Data supplied -
• • •

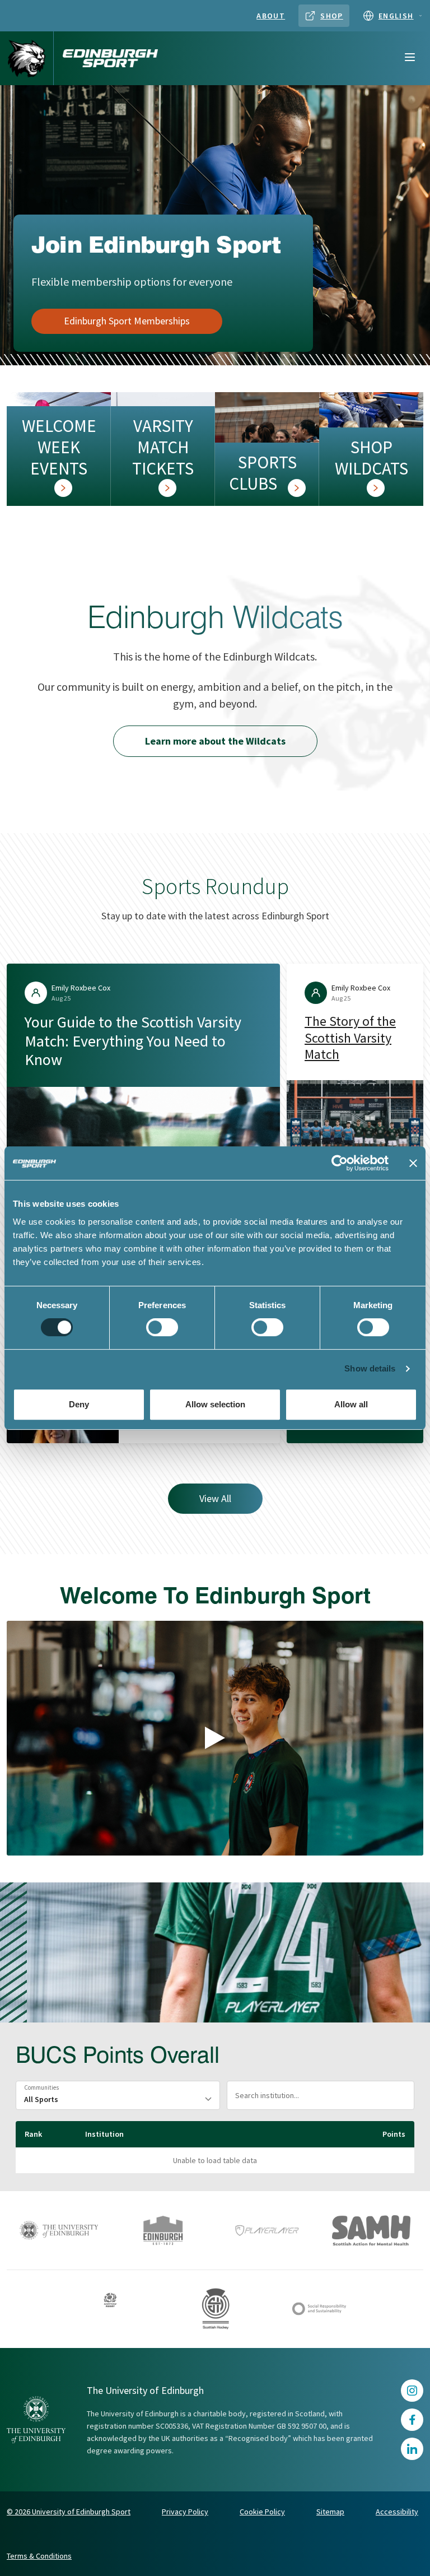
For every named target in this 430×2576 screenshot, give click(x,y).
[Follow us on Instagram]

• • •

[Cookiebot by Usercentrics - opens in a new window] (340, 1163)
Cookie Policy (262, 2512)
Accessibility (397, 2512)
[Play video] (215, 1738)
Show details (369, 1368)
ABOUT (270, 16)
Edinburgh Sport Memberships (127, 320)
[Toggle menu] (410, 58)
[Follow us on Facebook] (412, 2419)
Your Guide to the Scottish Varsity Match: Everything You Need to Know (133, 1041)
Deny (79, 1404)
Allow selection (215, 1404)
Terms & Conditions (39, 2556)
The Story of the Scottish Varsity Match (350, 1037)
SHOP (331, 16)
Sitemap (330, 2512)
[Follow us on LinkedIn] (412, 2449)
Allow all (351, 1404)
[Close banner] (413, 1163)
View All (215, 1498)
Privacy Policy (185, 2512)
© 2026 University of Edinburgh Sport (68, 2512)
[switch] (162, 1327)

• • •

Required work - Copy verbatim, from the listing above, each line from the one containing "Allow selection (215, 1404)" down to the one containing "[switch] (162, 1327)", inclusive.

Output for this exercise -
Allow selection (215, 1404)
Terms & Conditions (39, 2556)
The Story of the Scottish Varsity Match (350, 1037)
SHOP (331, 16)
Sitemap (330, 2512)
[Follow us on LinkedIn] (412, 2449)
Allow all (351, 1404)
[Close banner] (413, 1163)
View All (215, 1498)
Privacy Policy (185, 2512)
© 2026 University of Edinburgh Sport (68, 2512)
[switch] (162, 1327)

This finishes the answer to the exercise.